--- Try it ---
A full and exact copy of the listing that follows is needed.

--- Supplied material ---
==========

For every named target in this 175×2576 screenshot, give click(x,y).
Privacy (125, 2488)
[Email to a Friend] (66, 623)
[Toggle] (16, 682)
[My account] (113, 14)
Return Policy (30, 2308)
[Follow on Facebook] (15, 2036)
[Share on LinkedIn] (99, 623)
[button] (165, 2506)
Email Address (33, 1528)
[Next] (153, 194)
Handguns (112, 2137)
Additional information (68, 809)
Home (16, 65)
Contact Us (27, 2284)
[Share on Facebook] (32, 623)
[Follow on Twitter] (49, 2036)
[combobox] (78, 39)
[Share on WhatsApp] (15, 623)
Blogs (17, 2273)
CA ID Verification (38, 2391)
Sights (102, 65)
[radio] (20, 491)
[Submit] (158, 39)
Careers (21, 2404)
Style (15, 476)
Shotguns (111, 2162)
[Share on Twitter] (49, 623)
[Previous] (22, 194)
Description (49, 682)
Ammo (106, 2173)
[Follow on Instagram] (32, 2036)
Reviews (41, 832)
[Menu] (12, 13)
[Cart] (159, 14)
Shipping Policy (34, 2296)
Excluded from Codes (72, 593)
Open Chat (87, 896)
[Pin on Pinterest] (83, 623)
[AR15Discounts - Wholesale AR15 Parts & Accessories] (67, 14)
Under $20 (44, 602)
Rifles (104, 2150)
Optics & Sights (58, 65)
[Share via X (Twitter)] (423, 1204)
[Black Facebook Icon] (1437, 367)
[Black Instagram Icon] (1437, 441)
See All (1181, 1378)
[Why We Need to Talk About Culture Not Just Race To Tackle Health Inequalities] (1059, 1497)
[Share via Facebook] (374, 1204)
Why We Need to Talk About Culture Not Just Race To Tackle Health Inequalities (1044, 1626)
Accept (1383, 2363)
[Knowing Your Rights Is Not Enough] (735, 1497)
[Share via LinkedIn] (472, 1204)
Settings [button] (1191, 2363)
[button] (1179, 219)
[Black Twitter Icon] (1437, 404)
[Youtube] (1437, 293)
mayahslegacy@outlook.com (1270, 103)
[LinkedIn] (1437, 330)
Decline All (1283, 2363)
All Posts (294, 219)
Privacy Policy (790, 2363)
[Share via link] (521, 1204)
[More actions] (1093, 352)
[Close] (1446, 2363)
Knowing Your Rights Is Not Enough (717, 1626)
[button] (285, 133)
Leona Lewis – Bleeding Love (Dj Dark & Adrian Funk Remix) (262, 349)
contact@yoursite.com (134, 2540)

==========

--- Exercise output ---
For every named target in this 175×2576 screenshot, give click(x,y).
Privacy (125, 2488)
[Email to a Friend] (66, 623)
[Toggle] (16, 682)
[My account] (113, 14)
Return Policy (30, 2308)
[Follow on Facebook] (15, 2036)
[Share on LinkedIn] (99, 623)
[button] (165, 2506)
Email Address (33, 1528)
[Next] (153, 194)
Handguns (112, 2137)
Additional information (68, 809)
Home (16, 65)
Contact Us (27, 2284)
[Share on Facebook] (32, 623)
[Follow on Twitter] (49, 2036)
[combobox] (78, 39)
[Share on WhatsApp] (15, 623)
Blogs (17, 2273)
CA ID Verification (38, 2391)
Sights (102, 65)
[radio] (20, 491)
[Submit] (158, 39)
Careers (21, 2404)
Style (15, 476)
Shotguns (111, 2162)
[Share on Twitter] (49, 623)
[Previous] (22, 194)
Description (49, 682)
Ammo (106, 2173)
[Follow on Instagram] (32, 2036)
Reviews (41, 832)
[Menu] (12, 13)
[Cart] (159, 14)
Shipping Policy (34, 2296)
Excluded from Codes (72, 593)
Open Chat (87, 896)
[Pin on Pinterest] (83, 623)
[AR15Discounts - Wholesale AR15 Parts & Accessories] (67, 14)
Under $20 (44, 602)
Rifles (104, 2150)
Optics & Sights (58, 65)
[Share via X (Twitter)] (423, 1204)
[Black Facebook Icon] (1437, 367)
[Black Instagram Icon] (1437, 441)
See All (1181, 1378)
[Why We Need to Talk About Culture Not Just Race To Tackle Health Inequalities] (1059, 1497)
[Share via Facebook] (374, 1204)
Why We Need to Talk About Culture Not Just Race To Tackle Health Inequalities (1044, 1626)
Accept (1383, 2363)
[Knowing Your Rights Is Not Enough] (735, 1497)
[Share via LinkedIn] (472, 1204)
Settings [button] (1191, 2363)
[button] (1179, 219)
[Black Twitter Icon] (1437, 404)
[Youtube] (1437, 293)
mayahslegacy@outlook.com (1270, 103)
[LinkedIn] (1437, 330)
Decline All (1283, 2363)
All Posts (294, 219)
Privacy Policy (790, 2363)
[Share via link] (521, 1204)
[More actions] (1093, 352)
[Close] (1446, 2363)
Knowing Your Rights Is Not Enough (717, 1626)
[button] (285, 133)
Leona Lewis – Bleeding Love (Dj Dark & Adrian Funk Remix) (262, 349)
contact@yoursite.com (134, 2540)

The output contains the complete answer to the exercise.